[meta] Investigate performance gap between asm.js code and native code

NEW
Unassigned

Status

()

Core
JavaScript Engine: JIT
P5
normal
2 years ago
a year ago

People

(Reporter: bhackett, Unassigned)

Tracking

(Depends on: 1 bug)

Trunk
Points:
---
Dependency tree / graph

Firefox Tracking Flags

(firefox43 affected)

Details

Attachments

(2 attachments)

(Reporter)

Description

2 years ago
On AWFY x64 asm.js compiled code performance is at least 50% worse than native on the bullet, zlib, and box2d throughput benchmarks.

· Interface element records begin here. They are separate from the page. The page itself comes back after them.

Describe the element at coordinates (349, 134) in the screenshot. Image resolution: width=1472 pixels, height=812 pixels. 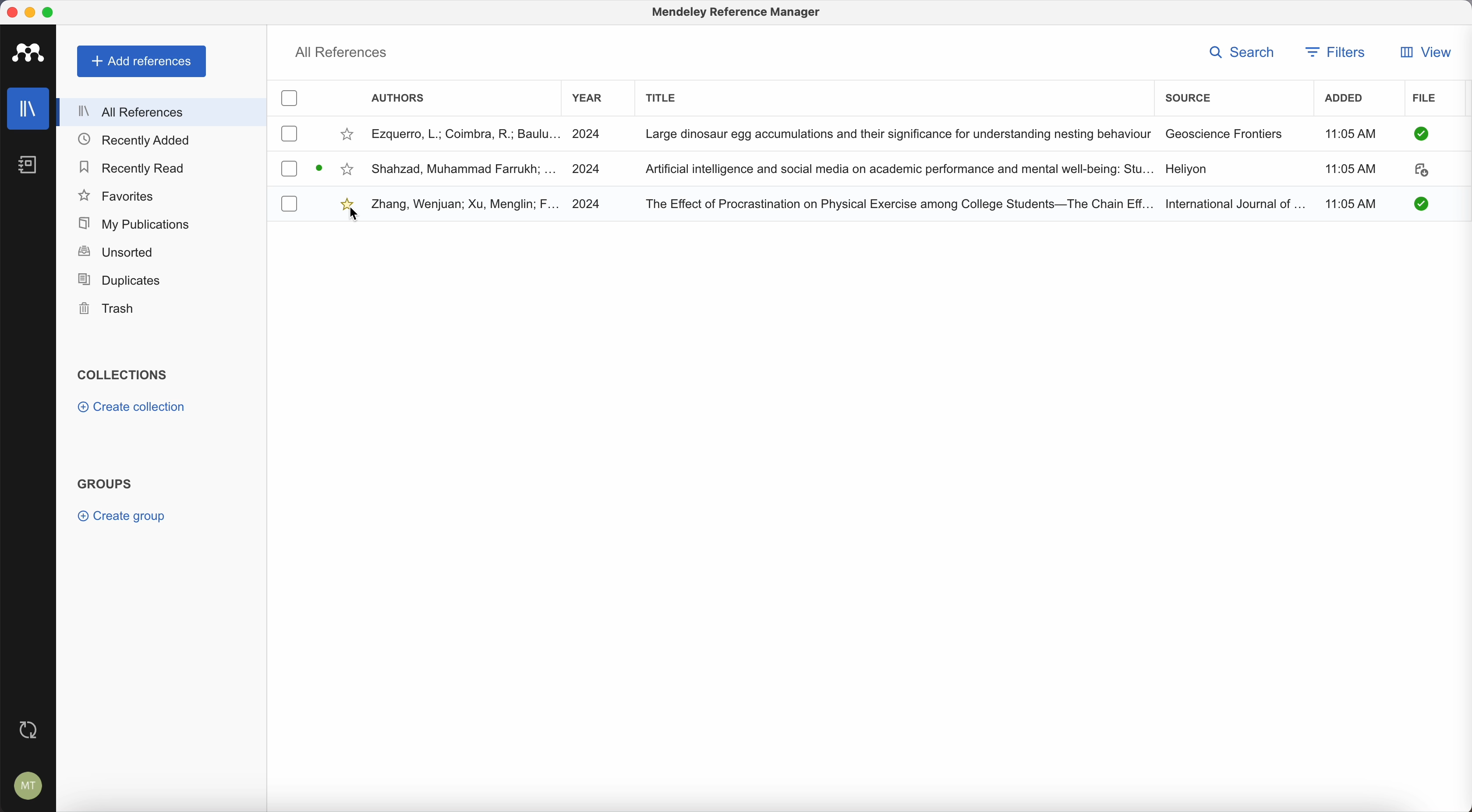
I see `favorite` at that location.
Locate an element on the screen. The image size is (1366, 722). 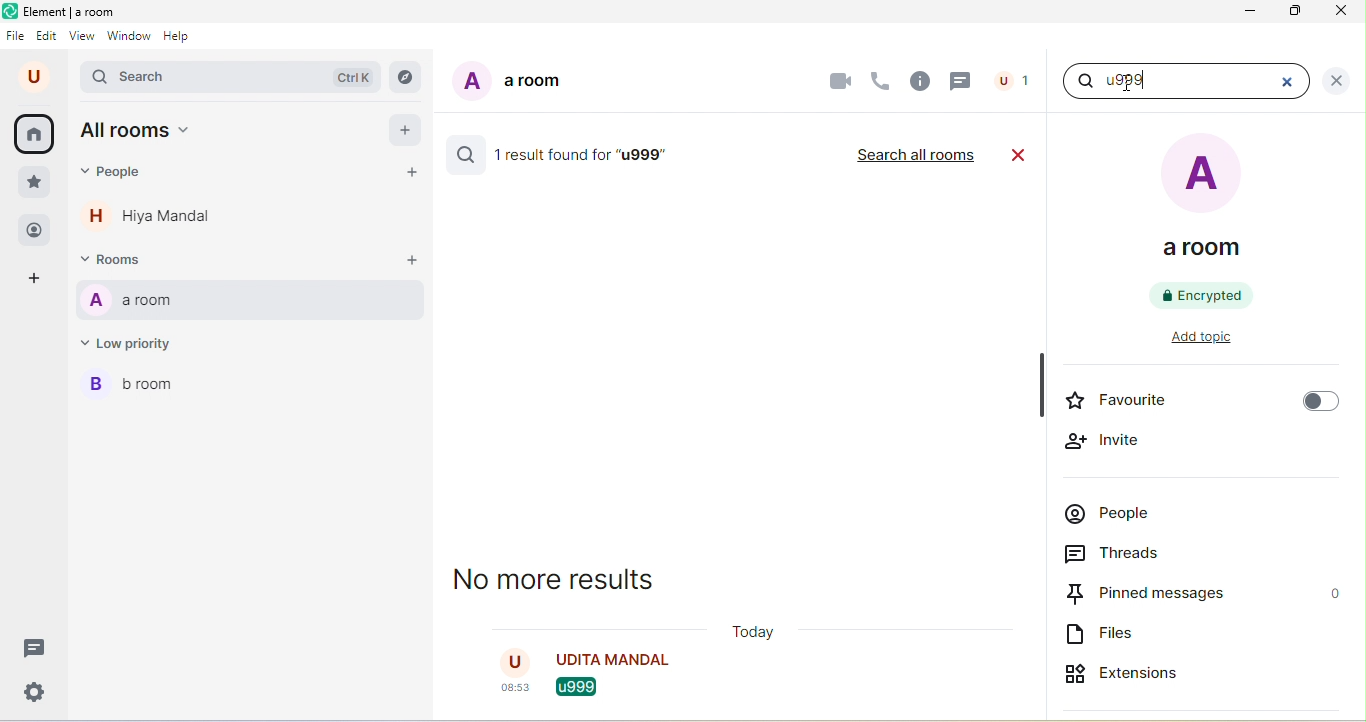
start chat is located at coordinates (417, 174).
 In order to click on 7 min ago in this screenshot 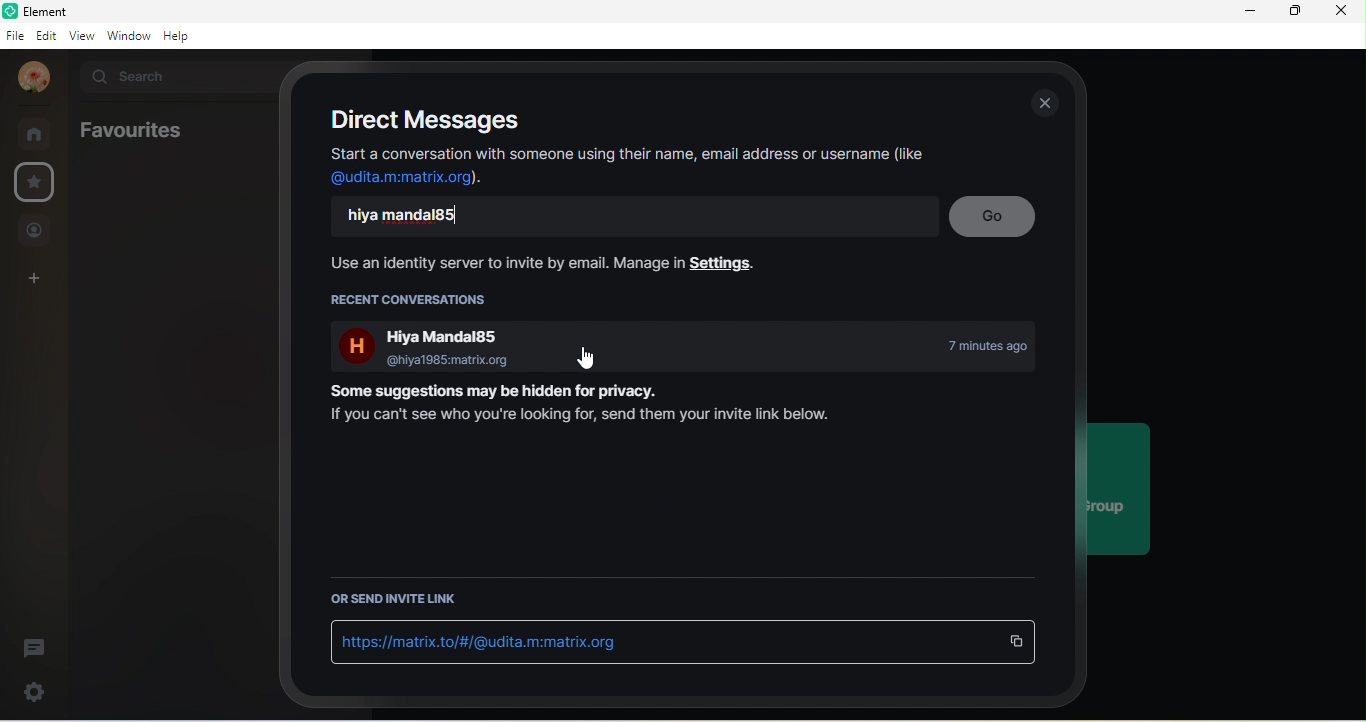, I will do `click(974, 347)`.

AFAICT there are several factors that could account for this difference:

1. asm.js startup compilation overhead.  On these benchmarks this doesn't seem to be much of a factor.

2. Heap access masking.  On heap accesses larger than one byte the lower bits in the index are masked out; these instructions won't execute in the native version.  This masking is easy to disable for testing and improves things by up to 5-10%, which is only a fraction of the total difference.

3. Other effects of having a base pointer for heap accesses.  This affects the selection of instructions to emit and in some cases requires additional instructions to be emitted, such as using EffectiveAddress instructions to compute indexes into the heap.

4. Ion backend optimization/codegen issues.  When presented with the same IR, how does generated code performance compare between Ion and, say, clang's backend?  This is an open question.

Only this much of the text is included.